A prequel to Disney/Pixar’s 2001 film Monsters Inc., it tells the story of how Mike and Sully, our
monster heroes from that movie, met in college and further explores the monster
world. A bit of backstory is necessary to understand that world but Monsters
University does a nice job filling you in
if it’s been a while since you saw the first one.
In Monsters Inc. we
learned that the monsters that hide under children’s beds and in their closets
are not the result of overactive imaginations or side effects of an undigested
late night snack. They are very real and exist in their own world, using the
energy from children’s screams to power their society. The geographic and
metaphysical relation between this world and the human world remains a mystery
but monsters are able to freely travel from the Monsters Inc. headquarters to a
given child’s bedroom through a specially designed door that acts as a portal.

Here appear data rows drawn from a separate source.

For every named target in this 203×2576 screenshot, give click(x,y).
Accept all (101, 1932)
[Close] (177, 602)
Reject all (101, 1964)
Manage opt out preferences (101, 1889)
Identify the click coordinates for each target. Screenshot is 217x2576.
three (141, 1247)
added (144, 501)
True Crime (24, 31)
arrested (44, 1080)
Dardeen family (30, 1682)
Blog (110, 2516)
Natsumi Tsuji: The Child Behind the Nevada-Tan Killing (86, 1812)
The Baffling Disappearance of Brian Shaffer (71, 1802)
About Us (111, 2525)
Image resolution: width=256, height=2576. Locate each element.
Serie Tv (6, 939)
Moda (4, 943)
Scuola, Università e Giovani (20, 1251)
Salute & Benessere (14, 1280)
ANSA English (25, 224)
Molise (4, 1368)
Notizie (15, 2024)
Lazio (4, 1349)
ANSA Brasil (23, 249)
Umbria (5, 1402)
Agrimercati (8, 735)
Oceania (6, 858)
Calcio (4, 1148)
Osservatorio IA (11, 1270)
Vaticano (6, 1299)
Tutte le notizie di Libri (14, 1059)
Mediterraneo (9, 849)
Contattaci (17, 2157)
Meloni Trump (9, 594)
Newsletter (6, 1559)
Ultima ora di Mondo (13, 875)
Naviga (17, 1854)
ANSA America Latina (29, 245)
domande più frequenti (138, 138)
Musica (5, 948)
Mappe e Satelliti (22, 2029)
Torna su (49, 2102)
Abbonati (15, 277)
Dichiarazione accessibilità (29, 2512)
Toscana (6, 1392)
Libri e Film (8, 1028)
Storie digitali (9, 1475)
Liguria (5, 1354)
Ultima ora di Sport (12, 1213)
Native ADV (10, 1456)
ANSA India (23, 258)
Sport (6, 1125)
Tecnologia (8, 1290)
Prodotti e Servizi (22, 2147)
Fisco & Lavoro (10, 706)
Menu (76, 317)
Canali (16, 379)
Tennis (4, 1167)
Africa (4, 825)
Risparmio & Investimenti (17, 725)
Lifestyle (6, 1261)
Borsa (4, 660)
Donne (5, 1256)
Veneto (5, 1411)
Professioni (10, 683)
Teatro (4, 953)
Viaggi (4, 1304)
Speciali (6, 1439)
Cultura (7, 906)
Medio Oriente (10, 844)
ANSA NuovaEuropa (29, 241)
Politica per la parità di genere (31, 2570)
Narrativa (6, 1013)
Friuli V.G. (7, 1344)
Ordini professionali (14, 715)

The monsters themselves vary in shape, color and size. Some
have wings and claws, others have tentacles and multiple heads. Mike Wazowski
(voiced by Billy Crystal) is round and green, and his single eyeball takes up
nearly his whole body. When we first see him in childhood flashback, he is no
bigger than a volleyball. A puny runt by any monster’s standards, Mike is in
awe of the Scarers, the professional scream team at Monsters Inc., who he
catches a glimpse of on a school field trip to the facility.
You’re too small, you’re not scary enough, you’ll never be a
Scarer, Mike’s classmates tell him. He sets out to prove them wrong by studying
relentlessly and working hard to get into Monsters University. A student can
study all sorts of subjects at MU but anyone who’s anyone is in the Scare
Program. The terrifying, dragon-like Dean Hardscrabble (Helen Mirren)
personally oversees the program. She interrupts Professor Knight’s (the always
professorial Alfred Molina) Scaring 101 class to lecture the incoming freshmen
on a strict, new exam at the end of their first semester. Fail it and you’re
out of the program.
That’s no sweat for James Sullivan (John Goodman), a shaggy,
blue-haired beast with a ferocious roar. Looking leaner than his older self in Monsters
Inc. (and in an inspired touch, styling the
fur on his head in a faux-hawk), Sully comes from a family of Scarers. He
assumes he’ll be able to coast through college on the legacy of his family
name.
A fierce rivalry forms between Mike and Sully, which ultimately
lands them in hot water with Hardscrabble. In order to redeem themselves, they
must team up and win the Scare Games, an annual tournament held by MU’s greek
life. Helping them is Oozma Kappa, the lamest monster frat on campus. These new
characters include the two-headed Terri and Terry (Sean Hayes and Dave Foley),
a many-eyed blob named Squishy (Peter Sohn), the oblong furry freak Art
(Charlie Day) and Don Carlton (Joel Murray), a former salesman with a moustache
shaped like bat wings who is going back to school to learn “the computers.”
The rivals-the-pals story is a bit familiar but it’s
executed well here and the pleasures of Monsters University are in the embellishments. There are endless sight
gags in this exquisitely animated film and the script is genuinely hilarious at
times. I continue to be impressed too with Pixar animators’ abilities to create
complex emotions on their characters’ faces. There are several key turning
points in the plot conveyed by a subtle glance or facial expression.
And it is this emotional sensitivity, a Pixar trademark for
nearly two decades now, that makes Monsters University such a satisfying experience. The script, written by
Daniel Gerson, Robert L. Baird and Dan Scanlon (who also directed the movie),
has no shortage of wit and humor but it also has heart. This is a compassionate
story about the importance of hard work and of realizing that your shortcomings
may actually be strengths if viewed from a different angle.
These are excellent, positive messages for a kid in the
audience and when these themes are expressed as gracefully as they are here,
they ring true no matter how old you are.